また、弊社がこれまでお付き合いしてきた3万人ほどの営業の方は、研修やコンサルティングの現場で営業上の課題や悩みを尋ねると、「お客様からの値引き要請が厳しい」「安くしないと売れない」ということを口々におっしゃいます。

「御社の提案はよかったのですが、価格が安い他社に決まりました」と断られる営業の方は、実際のところ多くいらっしゃいます。
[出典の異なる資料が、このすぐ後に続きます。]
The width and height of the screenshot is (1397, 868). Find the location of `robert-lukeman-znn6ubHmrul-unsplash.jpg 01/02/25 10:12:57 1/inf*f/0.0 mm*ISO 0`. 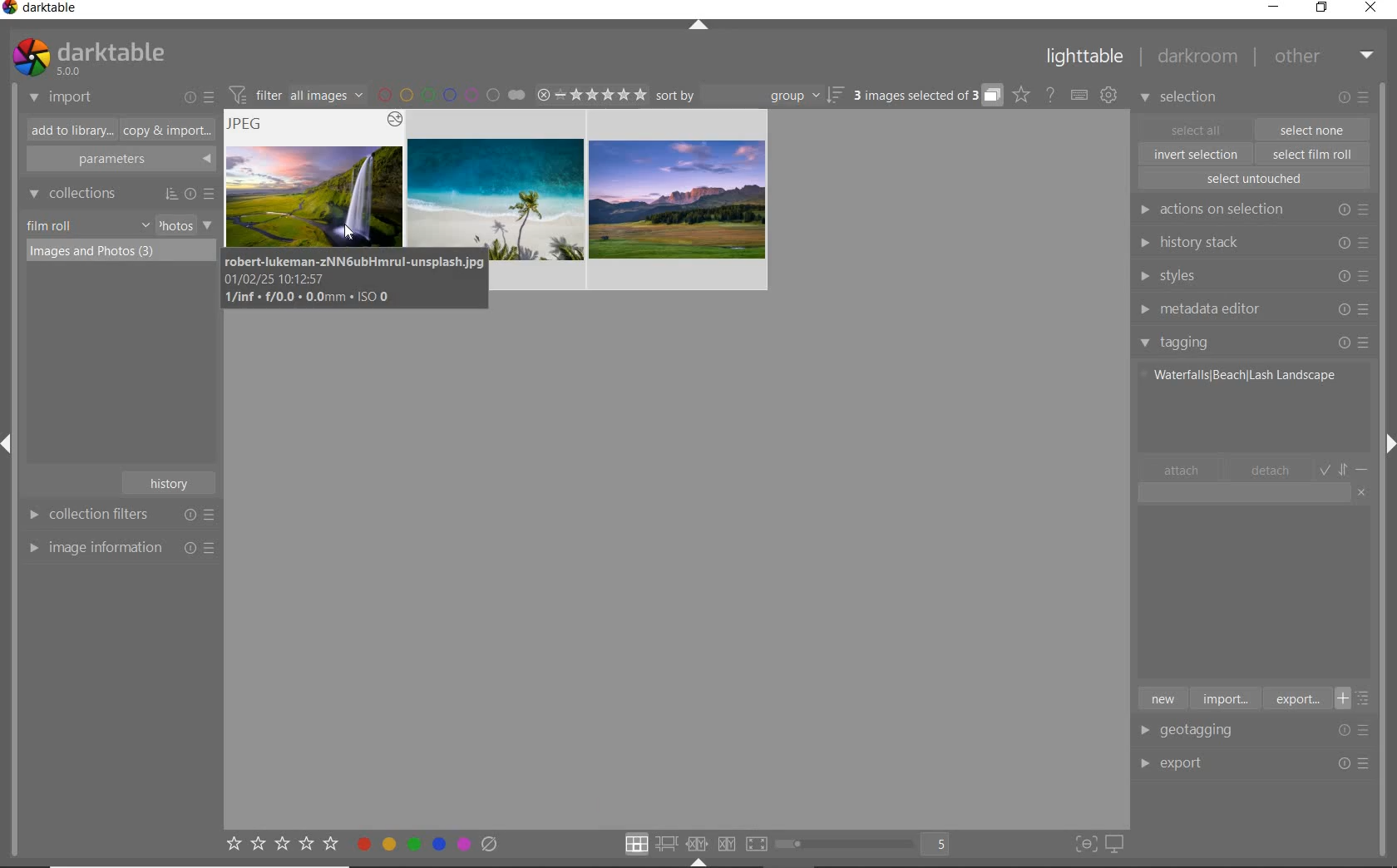

robert-lukeman-znn6ubHmrul-unsplash.jpg 01/02/25 10:12:57 1/inf*f/0.0 mm*ISO 0 is located at coordinates (357, 280).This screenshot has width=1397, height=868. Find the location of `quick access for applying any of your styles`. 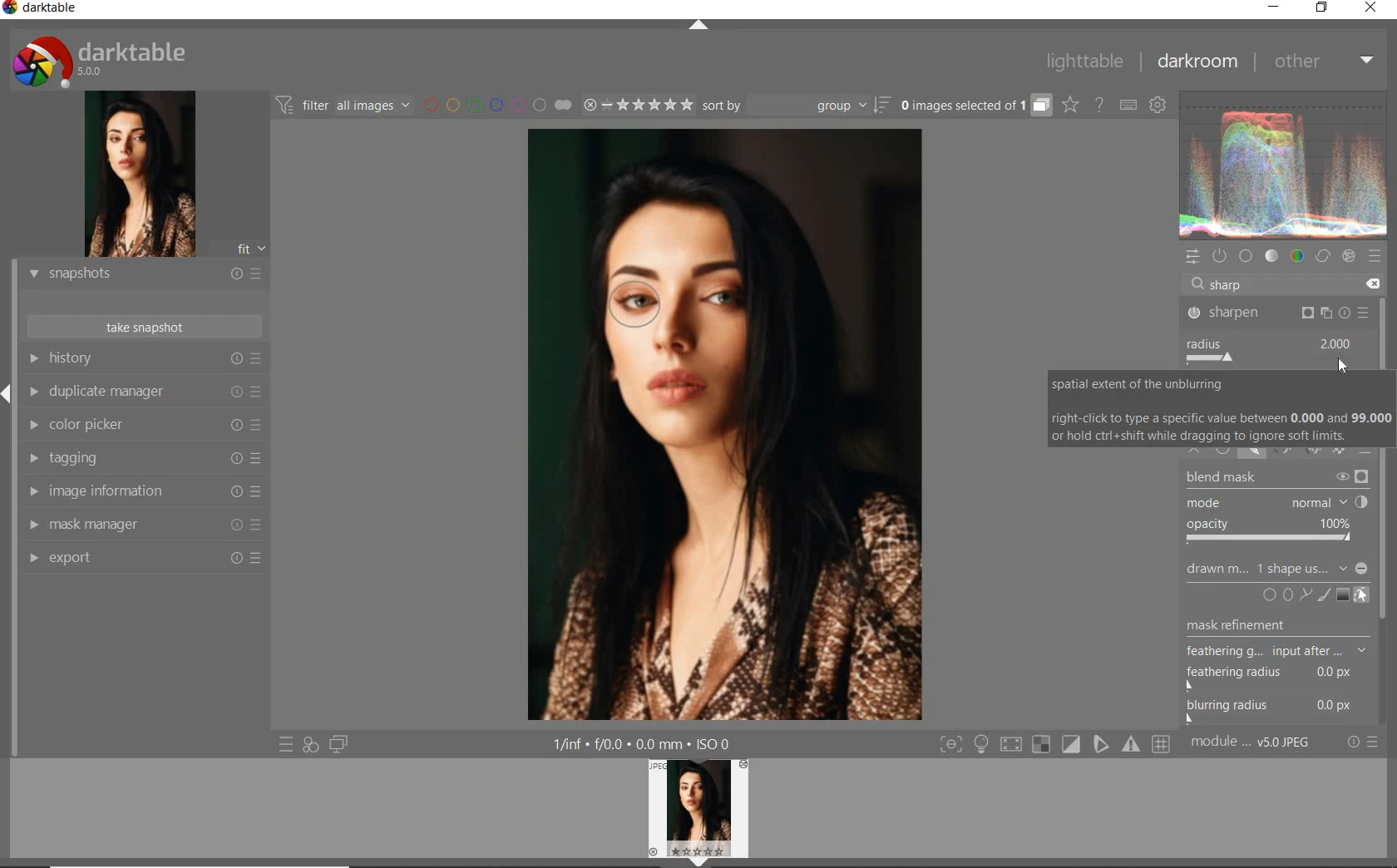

本シリーズでは、数回に分けて「価格」の部分に踏み込んで考えてみたいと思います。

第1回:「提案はよかったけど価格で負けました」が起こる理由と回避方法
第2回:お客様の言葉の裏にある本音を見抜く「本音と建前の構造」
第3回:注力すべき「接戦」案件でお客様に起こる”認知的不協和”


本シリーズの第3回では、「楽勝(誰が行っても受注が簡単)」や「苦戦(誰が行っても受注が困難)」よりも、「接戦(やり方次第で結果が決まる)」ゾーンこそ、力を入れるべきであるということをお伝えしました。

ただし、ほとんどの営業の方は、これから提案しようとしている案件が接戦かどうかすら確認していない場合が多いのが現状です。

そこでまずは皆さんに、「接戦状況を問う質問」をお勧めしたいと思います。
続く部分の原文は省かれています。